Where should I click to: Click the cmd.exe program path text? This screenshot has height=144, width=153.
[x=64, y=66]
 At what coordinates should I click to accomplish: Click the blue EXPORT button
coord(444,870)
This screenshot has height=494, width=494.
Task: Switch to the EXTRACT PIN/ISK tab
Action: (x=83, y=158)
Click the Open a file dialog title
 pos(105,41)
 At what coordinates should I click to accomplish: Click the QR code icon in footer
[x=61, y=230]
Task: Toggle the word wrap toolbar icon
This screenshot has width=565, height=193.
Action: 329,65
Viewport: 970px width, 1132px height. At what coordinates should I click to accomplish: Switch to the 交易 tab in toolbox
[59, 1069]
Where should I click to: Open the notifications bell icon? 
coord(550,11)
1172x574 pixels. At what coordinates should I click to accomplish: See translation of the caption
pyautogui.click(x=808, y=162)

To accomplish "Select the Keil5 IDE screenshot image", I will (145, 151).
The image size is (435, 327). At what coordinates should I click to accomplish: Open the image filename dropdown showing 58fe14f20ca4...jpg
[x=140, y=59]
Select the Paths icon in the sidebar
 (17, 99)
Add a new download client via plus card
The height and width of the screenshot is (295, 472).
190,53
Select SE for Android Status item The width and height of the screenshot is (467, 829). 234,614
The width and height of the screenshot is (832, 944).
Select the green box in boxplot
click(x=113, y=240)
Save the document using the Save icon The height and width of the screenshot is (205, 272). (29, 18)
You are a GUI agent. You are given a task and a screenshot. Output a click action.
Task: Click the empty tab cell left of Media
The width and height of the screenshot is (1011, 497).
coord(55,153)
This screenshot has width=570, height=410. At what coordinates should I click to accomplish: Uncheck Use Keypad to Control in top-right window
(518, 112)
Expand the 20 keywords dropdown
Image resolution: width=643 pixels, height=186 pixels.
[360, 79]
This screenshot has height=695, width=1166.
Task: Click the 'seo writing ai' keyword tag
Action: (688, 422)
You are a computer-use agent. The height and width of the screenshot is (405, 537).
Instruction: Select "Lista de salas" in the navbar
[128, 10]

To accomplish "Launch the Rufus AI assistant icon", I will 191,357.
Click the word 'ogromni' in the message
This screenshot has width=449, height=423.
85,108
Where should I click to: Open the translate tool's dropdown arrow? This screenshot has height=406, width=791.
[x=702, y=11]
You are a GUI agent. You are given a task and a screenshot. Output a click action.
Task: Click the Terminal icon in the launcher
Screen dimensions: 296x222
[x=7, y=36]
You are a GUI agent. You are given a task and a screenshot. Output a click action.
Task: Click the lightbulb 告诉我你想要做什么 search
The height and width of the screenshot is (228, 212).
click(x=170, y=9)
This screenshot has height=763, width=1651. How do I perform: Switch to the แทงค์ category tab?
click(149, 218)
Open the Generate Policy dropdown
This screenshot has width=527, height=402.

§ **Work instructions**:
Scan the data for the string "will" and copy each line in which it occurs.

§ **Solution**:
To accomplish "Select the Keil5 IDE screenshot image", I will (145, 151).
To accomplish "Launch the Rufus AI assistant icon", I will 191,357.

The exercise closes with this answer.